» **WHAT YOU NEED TO DO**
Lines before the one containing "This screenshot has width=1268, height=713." are not copied; that line and every one after it, through the end of the material below, are printed exactly, without pictures.
++++ SUPPLIED DATA
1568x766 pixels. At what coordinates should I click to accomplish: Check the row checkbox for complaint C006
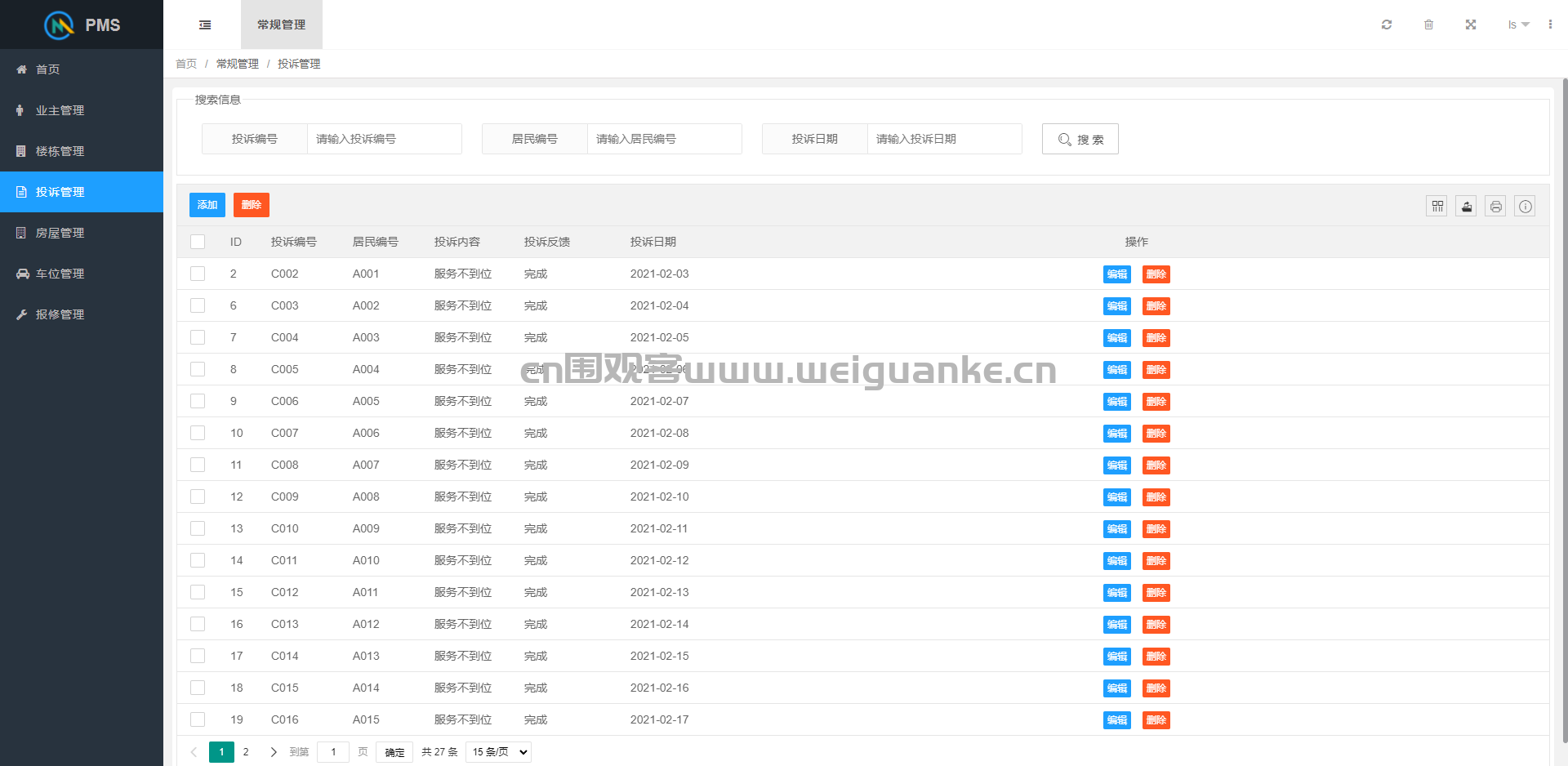(x=198, y=401)
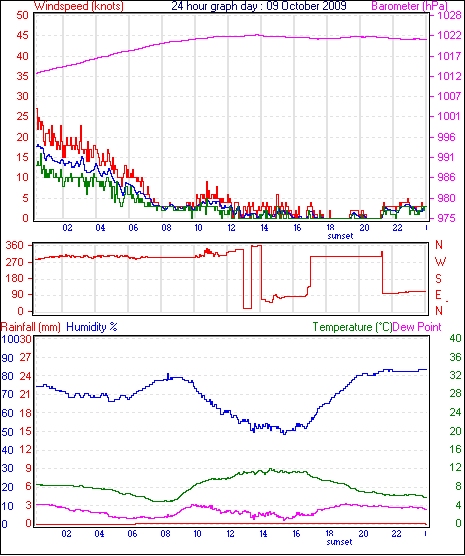This screenshot has height=556, width=465.
Task: Click the W compass direction label
Action: (x=440, y=262)
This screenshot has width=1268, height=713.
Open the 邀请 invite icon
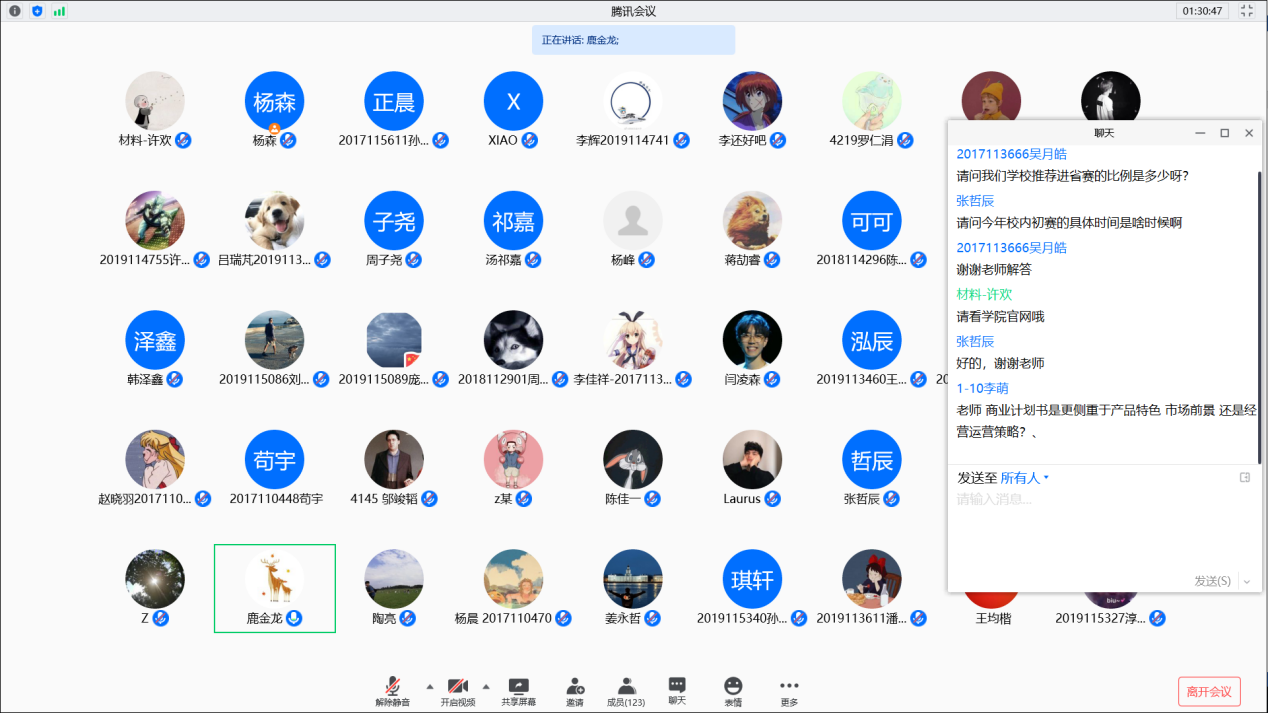[575, 686]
++++++++
» **ANSWER SPACE**
This screenshot has width=1268, height=713.
Open the 邀请 invite icon
[575, 686]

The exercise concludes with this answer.